* START EXERCISE MATERIALS *
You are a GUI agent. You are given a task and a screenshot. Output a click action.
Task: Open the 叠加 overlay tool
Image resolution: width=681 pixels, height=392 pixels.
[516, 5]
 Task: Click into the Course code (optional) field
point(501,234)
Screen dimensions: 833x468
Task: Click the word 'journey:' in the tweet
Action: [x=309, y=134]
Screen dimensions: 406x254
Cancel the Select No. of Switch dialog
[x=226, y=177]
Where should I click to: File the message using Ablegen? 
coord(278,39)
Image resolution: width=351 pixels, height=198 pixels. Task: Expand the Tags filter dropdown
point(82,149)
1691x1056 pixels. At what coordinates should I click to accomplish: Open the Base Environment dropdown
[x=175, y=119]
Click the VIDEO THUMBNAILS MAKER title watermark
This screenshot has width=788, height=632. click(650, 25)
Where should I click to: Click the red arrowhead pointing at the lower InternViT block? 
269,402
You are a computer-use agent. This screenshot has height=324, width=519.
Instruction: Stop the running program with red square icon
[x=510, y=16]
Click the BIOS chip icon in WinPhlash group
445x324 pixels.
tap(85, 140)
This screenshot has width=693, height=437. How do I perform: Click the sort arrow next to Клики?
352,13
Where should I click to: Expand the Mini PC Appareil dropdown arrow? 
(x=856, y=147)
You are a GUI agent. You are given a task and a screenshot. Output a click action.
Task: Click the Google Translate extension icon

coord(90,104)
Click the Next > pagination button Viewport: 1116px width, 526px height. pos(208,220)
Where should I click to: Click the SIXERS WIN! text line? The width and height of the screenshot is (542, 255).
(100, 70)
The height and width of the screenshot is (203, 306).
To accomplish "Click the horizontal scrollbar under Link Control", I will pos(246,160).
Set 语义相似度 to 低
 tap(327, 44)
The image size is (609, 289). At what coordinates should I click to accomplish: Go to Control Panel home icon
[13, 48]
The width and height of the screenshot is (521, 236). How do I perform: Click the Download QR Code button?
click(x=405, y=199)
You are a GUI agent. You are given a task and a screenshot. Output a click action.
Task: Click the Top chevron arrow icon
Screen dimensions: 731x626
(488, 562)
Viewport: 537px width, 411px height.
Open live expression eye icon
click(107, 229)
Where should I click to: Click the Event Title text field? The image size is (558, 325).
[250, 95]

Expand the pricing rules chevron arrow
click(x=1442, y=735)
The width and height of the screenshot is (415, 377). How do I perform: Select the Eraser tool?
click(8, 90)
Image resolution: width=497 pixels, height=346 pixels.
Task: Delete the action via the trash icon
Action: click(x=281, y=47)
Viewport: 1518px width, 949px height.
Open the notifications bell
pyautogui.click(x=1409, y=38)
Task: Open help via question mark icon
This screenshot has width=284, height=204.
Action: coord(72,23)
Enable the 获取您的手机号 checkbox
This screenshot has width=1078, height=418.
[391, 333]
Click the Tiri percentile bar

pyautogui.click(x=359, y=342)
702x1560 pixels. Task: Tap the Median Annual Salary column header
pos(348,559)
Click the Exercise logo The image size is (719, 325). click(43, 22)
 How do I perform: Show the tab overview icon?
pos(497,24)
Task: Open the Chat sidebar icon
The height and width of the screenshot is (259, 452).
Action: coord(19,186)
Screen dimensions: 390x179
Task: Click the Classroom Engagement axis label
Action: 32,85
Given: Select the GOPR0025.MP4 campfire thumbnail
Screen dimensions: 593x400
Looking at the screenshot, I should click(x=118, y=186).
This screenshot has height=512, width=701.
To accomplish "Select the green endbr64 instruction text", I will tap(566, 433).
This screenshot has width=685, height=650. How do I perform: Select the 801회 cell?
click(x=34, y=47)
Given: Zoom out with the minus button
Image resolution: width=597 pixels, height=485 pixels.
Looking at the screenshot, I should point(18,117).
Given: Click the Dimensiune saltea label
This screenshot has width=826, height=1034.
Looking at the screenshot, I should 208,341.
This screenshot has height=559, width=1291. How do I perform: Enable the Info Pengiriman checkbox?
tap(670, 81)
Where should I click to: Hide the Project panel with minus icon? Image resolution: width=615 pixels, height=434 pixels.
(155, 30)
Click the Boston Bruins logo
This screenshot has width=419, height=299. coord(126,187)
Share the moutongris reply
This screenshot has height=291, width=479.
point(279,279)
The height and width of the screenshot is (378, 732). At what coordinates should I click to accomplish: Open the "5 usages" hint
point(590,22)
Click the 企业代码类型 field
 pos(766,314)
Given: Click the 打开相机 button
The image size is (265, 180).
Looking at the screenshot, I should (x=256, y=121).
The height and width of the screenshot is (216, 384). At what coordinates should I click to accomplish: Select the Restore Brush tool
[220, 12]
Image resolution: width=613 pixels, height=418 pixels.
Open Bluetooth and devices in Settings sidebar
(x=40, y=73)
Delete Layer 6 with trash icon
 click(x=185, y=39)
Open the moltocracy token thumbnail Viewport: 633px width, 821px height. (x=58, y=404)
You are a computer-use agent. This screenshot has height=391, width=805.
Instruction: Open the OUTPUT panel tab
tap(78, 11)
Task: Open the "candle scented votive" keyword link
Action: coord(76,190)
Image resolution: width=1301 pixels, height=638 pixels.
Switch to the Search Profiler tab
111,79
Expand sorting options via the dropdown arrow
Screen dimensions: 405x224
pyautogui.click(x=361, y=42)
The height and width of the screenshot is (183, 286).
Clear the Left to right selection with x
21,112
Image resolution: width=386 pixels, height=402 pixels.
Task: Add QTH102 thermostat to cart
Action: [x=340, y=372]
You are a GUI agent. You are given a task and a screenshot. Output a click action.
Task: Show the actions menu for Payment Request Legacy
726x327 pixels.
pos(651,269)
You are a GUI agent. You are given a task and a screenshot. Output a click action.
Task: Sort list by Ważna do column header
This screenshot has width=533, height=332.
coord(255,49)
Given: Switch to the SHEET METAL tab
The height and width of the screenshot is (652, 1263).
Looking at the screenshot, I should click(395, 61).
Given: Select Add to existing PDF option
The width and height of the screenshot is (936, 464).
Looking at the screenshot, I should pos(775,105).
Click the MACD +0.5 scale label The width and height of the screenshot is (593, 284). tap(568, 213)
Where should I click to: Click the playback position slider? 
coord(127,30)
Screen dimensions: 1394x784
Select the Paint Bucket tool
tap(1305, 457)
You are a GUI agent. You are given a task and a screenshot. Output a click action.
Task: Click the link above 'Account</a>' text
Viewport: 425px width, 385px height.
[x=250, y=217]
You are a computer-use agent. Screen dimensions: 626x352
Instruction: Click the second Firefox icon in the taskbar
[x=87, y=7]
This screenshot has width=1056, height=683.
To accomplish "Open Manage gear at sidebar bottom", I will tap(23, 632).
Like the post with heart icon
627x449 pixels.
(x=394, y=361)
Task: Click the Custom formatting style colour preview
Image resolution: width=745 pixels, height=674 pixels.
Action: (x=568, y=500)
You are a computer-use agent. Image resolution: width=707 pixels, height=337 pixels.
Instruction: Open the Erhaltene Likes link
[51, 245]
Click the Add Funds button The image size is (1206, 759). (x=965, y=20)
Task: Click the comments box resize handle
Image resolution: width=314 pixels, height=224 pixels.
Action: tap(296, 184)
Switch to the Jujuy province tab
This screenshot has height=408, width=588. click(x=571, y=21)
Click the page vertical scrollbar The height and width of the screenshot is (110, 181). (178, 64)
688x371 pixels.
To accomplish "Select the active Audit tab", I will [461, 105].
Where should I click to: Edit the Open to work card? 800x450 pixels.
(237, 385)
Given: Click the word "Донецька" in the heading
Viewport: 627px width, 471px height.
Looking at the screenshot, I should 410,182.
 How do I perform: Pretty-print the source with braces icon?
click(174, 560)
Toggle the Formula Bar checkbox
* END EXERCISE MATERIALS *
Reproduce all of the data above, line for line and character for character, without changing anything.

You are a GUI agent. You are given a task and a screenshot. Output a click action.
Task: Open the 叠加 overlay tool
Image resolution: width=681 pixels, height=392 pixels.
[516, 5]
 Task: Click into the Course code (optional) field
point(501,234)
Screen dimensions: 833x468
Task: Click the word 'journey:' in the tweet
Action: [x=309, y=134]
Screen dimensions: 406x254
Cancel the Select No. of Switch dialog
[x=226, y=177]
Where should I click to: File the message using Ablegen? 
coord(278,39)
Image resolution: width=351 pixels, height=198 pixels. Task: Expand the Tags filter dropdown
point(82,149)
1691x1056 pixels. At what coordinates should I click to accomplish: Open the Base Environment dropdown
[x=175, y=119]
Click the VIDEO THUMBNAILS MAKER title watermark
This screenshot has width=788, height=632. click(650, 25)
Where should I click to: Click the red arrowhead pointing at the lower InternViT block? 
269,402
You are a computer-use agent. This screenshot has height=324, width=519.
Instruction: Stop the running program with red square icon
[x=510, y=16]
Click the BIOS chip icon in WinPhlash group
445x324 pixels.
tap(85, 140)
This screenshot has width=693, height=437. How do I perform: Click the sort arrow next to Клики?
352,13
Where should I click to: Expand the Mini PC Appareil dropdown arrow? 
(x=856, y=147)
You are a GUI agent. You are given a task and a screenshot. Output a click action.
Task: Click the Google Translate extension icon

coord(90,104)
Click the Next > pagination button Viewport: 1116px width, 526px height. pos(208,220)
Where should I click to: Click the SIXERS WIN! text line? The width and height of the screenshot is (542, 255).
(100, 70)
The height and width of the screenshot is (203, 306).
To accomplish "Click the horizontal scrollbar under Link Control", I will pos(246,160).
Set 语义相似度 to 低
 tap(327, 44)
The image size is (609, 289). At what coordinates should I click to accomplish: Go to Control Panel home icon
[13, 48]
The width and height of the screenshot is (521, 236). How do I perform: Click the Download QR Code button?
click(x=405, y=199)
You are a GUI agent. You are given a task and a screenshot. Output a click action.
Task: Click the Top chevron arrow icon
Screen dimensions: 731x626
(488, 562)
Viewport: 537px width, 411px height.
Open live expression eye icon
click(107, 229)
Where should I click to: Click the Event Title text field? The image size is (558, 325).
[250, 95]

Expand the pricing rules chevron arrow
click(x=1442, y=735)
The width and height of the screenshot is (415, 377). How do I perform: Select the Eraser tool?
click(8, 90)
Image resolution: width=497 pixels, height=346 pixels.
Task: Delete the action via the trash icon
Action: click(x=281, y=47)
Viewport: 1518px width, 949px height.
Open the notifications bell
pyautogui.click(x=1409, y=38)
Task: Open help via question mark icon
This screenshot has width=284, height=204.
Action: coord(72,23)
Enable the 获取您的手机号 checkbox
This screenshot has width=1078, height=418.
[391, 333]
Click the Tiri percentile bar

pyautogui.click(x=359, y=342)
702x1560 pixels. Task: Tap the Median Annual Salary column header
pos(348,559)
Click the Exercise logo The image size is (719, 325). click(43, 22)
 How do I perform: Show the tab overview icon?
pos(497,24)
Task: Open the Chat sidebar icon
The height and width of the screenshot is (259, 452).
Action: coord(19,186)
Screen dimensions: 390x179
Task: Click the Classroom Engagement axis label
Action: 32,85
Given: Select the GOPR0025.MP4 campfire thumbnail
Screen dimensions: 593x400
Looking at the screenshot, I should click(x=118, y=186).
This screenshot has height=512, width=701.
To accomplish "Select the green endbr64 instruction text", I will tap(566, 433).
This screenshot has width=685, height=650. How do I perform: Select the 801회 cell?
click(x=34, y=47)
Given: Zoom out with the minus button
Image resolution: width=597 pixels, height=485 pixels.
Looking at the screenshot, I should point(18,117).
Given: Click the Dimensiune saltea label
This screenshot has width=826, height=1034.
Looking at the screenshot, I should 208,341.
This screenshot has height=559, width=1291. How do I perform: Enable the Info Pengiriman checkbox?
tap(670, 81)
Where should I click to: Hide the Project panel with minus icon? Image resolution: width=615 pixels, height=434 pixels.
(155, 30)
Click the Boston Bruins logo
This screenshot has width=419, height=299. coord(126,187)
Share the moutongris reply
This screenshot has height=291, width=479.
point(279,279)
The height and width of the screenshot is (378, 732). At what coordinates should I click to accomplish: Open the "5 usages" hint
point(590,22)
Click the 企业代码类型 field
 pos(766,314)
Given: Click the 打开相机 button
The image size is (265, 180).
Looking at the screenshot, I should (x=256, y=121).
The height and width of the screenshot is (216, 384). At what coordinates should I click to accomplish: Select the Restore Brush tool
[220, 12]
Image resolution: width=613 pixels, height=418 pixels.
Open Bluetooth and devices in Settings sidebar
(x=40, y=73)
Delete Layer 6 with trash icon
 click(x=185, y=39)
Open the moltocracy token thumbnail Viewport: 633px width, 821px height. (x=58, y=404)
You are a computer-use agent. This screenshot has height=391, width=805.
Instruction: Open the OUTPUT panel tab
tap(78, 11)
Task: Open the "candle scented votive" keyword link
Action: coord(76,190)
Image resolution: width=1301 pixels, height=638 pixels.
Switch to the Search Profiler tab
111,79
Expand sorting options via the dropdown arrow
Screen dimensions: 405x224
pyautogui.click(x=361, y=42)
The height and width of the screenshot is (183, 286).
Clear the Left to right selection with x
21,112
Image resolution: width=386 pixels, height=402 pixels.
Task: Add QTH102 thermostat to cart
Action: [x=340, y=372]
You are a GUI agent. You are given a task and a screenshot. Output a click action.
Task: Show the actions menu for Payment Request Legacy
726x327 pixels.
pos(651,269)
You are a GUI agent. You are given a task and a screenshot. Output a click action.
Task: Sort list by Ważna do column header
This screenshot has width=533, height=332.
coord(255,49)
Given: Switch to the SHEET METAL tab
The height and width of the screenshot is (652, 1263).
Looking at the screenshot, I should click(395, 61).
Given: Select Add to existing PDF option
The width and height of the screenshot is (936, 464).
Looking at the screenshot, I should pos(775,105).
Click the MACD +0.5 scale label The width and height of the screenshot is (593, 284). tap(568, 213)
Where should I click to: Click the playback position slider? 
coord(127,30)
Screen dimensions: 1394x784
Select the Paint Bucket tool
tap(1305, 457)
You are a GUI agent. You are given a task and a screenshot. Output a click action.
Task: Click the link above 'Account</a>' text
Viewport: 425px width, 385px height.
[x=250, y=217]
You are a computer-use agent. Screen dimensions: 626x352
Instruction: Click the second Firefox icon in the taskbar
[x=87, y=7]
This screenshot has width=1056, height=683.
To accomplish "Open Manage gear at sidebar bottom", I will tap(23, 632).
Like the post with heart icon
627x449 pixels.
(x=394, y=361)
Task: Click the Custom formatting style colour preview
Image resolution: width=745 pixels, height=674 pixels.
Action: (x=568, y=500)
You are a computer-use agent. Image resolution: width=707 pixels, height=337 pixels.
Instruction: Open the Erhaltene Likes link
[51, 245]
Click the Add Funds button The image size is (1206, 759). (x=965, y=20)
Task: Click the comments box resize handle
Image resolution: width=314 pixels, height=224 pixels.
Action: tap(296, 184)
Switch to the Jujuy province tab
This screenshot has height=408, width=588. click(x=571, y=21)
Click the page vertical scrollbar The height and width of the screenshot is (110, 181). (178, 64)
688x371 pixels.
To accomplish "Select the active Audit tab", I will [461, 105].
Where should I click to: Edit the Open to work card? 800x450 pixels.
(237, 385)
Given: Click the word "Донецька" in the heading
Viewport: 627px width, 471px height.
Looking at the screenshot, I should 410,182.
 How do I perform: Pretty-print the source with braces icon?
click(174, 560)
Toggle the Formula Bar checkbox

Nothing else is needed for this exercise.